▸ Activity
Identify all lines in the data containing the string "computer". Copy them out.

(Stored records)

☆ ☆ ☆ ☆ ☆ ☆ ☆

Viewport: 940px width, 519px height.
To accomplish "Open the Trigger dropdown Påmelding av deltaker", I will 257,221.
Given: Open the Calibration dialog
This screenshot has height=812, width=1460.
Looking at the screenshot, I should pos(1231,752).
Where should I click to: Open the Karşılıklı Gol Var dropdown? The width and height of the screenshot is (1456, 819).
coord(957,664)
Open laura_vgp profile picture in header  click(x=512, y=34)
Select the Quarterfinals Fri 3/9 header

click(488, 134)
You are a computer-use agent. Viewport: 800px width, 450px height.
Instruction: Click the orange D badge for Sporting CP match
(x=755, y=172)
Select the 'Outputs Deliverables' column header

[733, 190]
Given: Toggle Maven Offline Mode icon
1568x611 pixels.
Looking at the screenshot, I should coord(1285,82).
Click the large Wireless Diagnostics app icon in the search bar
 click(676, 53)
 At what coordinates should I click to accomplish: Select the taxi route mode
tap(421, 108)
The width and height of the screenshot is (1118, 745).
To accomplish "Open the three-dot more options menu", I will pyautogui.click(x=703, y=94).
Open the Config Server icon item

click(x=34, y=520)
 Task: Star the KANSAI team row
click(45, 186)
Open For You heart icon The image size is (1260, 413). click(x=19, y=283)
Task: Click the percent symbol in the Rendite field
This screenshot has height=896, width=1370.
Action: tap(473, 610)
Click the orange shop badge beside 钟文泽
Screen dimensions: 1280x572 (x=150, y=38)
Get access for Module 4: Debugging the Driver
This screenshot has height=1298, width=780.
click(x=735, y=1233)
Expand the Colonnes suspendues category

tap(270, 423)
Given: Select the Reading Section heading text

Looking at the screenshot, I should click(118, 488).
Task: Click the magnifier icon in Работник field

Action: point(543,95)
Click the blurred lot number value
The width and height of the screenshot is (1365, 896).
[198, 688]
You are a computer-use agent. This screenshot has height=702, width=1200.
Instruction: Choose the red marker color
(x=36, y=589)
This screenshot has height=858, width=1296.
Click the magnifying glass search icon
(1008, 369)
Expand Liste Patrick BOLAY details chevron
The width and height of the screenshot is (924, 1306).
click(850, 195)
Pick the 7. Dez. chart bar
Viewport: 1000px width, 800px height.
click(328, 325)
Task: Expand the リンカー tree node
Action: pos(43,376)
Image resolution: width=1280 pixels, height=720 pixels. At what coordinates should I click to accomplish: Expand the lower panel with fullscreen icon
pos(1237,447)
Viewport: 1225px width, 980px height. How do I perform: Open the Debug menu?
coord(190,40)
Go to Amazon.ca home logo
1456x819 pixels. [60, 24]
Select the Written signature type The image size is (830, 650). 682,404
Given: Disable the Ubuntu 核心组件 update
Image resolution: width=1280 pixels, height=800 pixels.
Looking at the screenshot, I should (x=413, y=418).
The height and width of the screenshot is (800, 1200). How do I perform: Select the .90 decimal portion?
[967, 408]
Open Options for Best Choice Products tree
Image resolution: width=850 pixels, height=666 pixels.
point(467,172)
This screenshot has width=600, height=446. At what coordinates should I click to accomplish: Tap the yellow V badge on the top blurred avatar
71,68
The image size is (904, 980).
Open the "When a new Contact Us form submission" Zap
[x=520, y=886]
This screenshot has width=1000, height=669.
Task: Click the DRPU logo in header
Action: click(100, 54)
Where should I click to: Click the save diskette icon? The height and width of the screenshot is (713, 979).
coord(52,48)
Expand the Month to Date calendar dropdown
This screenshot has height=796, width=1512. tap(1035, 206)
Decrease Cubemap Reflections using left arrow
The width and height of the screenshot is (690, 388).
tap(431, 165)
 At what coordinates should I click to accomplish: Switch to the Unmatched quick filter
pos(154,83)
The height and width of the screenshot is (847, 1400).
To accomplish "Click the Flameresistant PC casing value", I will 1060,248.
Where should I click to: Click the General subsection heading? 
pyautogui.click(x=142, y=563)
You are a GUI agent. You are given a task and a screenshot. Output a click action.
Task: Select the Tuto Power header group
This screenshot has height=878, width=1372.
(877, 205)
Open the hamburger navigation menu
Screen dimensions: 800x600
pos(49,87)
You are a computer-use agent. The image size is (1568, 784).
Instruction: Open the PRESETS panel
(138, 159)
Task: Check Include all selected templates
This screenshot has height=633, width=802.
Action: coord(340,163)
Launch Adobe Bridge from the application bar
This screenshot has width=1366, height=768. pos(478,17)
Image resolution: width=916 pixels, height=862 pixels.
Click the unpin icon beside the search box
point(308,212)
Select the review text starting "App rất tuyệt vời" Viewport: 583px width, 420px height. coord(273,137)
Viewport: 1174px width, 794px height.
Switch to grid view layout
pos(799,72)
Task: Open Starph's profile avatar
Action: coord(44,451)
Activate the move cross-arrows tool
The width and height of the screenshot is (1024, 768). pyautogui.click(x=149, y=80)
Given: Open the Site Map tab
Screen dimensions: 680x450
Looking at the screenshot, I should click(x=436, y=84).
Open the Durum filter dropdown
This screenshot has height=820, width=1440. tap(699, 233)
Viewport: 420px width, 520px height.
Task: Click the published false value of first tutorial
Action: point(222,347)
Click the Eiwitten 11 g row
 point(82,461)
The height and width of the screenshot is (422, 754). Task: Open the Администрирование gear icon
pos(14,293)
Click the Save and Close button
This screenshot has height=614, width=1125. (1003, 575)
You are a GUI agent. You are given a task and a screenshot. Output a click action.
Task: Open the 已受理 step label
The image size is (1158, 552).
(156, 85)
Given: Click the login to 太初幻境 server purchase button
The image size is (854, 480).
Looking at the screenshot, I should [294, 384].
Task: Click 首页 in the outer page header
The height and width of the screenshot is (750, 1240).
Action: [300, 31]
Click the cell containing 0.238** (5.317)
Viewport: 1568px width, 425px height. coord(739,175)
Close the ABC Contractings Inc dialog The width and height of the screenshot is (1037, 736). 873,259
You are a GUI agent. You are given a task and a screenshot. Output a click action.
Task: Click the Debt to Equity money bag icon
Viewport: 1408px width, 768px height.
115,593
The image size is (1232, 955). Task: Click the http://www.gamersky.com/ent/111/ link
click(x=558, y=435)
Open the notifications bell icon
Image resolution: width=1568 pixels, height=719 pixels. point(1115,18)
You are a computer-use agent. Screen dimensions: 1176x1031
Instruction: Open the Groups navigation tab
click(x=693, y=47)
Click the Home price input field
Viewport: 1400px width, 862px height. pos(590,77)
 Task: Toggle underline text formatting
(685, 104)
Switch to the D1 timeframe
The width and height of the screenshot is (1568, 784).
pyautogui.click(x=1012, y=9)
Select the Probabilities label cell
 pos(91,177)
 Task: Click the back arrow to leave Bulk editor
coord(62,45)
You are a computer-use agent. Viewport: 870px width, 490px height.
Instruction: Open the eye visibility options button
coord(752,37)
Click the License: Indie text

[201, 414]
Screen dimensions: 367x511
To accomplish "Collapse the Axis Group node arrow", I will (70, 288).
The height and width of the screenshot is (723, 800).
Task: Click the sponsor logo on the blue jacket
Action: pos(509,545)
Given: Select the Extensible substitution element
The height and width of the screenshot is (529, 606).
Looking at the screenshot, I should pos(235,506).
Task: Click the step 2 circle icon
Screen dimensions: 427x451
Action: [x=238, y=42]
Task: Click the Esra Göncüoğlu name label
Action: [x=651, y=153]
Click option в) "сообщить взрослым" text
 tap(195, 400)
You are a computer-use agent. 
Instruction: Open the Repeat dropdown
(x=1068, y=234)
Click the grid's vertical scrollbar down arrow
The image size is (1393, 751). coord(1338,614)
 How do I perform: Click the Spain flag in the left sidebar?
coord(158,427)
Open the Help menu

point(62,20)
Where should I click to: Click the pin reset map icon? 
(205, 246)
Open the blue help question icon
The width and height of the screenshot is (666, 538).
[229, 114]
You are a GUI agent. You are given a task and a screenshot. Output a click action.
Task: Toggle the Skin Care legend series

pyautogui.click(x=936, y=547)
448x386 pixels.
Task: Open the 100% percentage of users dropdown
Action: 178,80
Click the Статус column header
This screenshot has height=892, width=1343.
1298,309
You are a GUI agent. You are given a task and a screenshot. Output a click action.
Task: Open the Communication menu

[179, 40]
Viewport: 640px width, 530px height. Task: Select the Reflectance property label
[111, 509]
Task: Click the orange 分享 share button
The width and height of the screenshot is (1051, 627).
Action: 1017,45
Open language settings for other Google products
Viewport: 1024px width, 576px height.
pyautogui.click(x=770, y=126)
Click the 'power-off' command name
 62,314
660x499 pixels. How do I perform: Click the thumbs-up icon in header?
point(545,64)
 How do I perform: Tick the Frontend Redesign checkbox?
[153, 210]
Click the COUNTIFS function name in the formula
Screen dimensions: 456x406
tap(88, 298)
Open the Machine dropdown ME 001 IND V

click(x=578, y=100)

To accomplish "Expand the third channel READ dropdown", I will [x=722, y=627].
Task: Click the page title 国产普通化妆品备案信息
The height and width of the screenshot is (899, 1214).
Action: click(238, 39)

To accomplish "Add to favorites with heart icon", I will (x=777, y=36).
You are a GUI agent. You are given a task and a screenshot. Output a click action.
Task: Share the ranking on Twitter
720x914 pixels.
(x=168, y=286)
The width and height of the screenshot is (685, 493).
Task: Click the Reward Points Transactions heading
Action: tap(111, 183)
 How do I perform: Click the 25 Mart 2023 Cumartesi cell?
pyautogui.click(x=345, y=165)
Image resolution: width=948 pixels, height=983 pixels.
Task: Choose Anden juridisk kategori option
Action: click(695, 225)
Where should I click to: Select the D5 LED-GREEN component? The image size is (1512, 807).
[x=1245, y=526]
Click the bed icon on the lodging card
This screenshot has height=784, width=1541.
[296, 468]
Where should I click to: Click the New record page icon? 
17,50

☆ ☆ ☆ ☆ ☆ ☆ ☆

▸ Response to this task
You are a computer-use agent. Viewport: 800px width, 450px height.
You are a computer-use agent. This screenshot has height=702, width=1200.
You are a computer-use agent. The image size is (1568, 784).
You are a computer-use agent. Screen dimensions: 1176x1031
You are a computer-use agent. Viewport: 870px width, 490px height.
You are a computer-use agent. 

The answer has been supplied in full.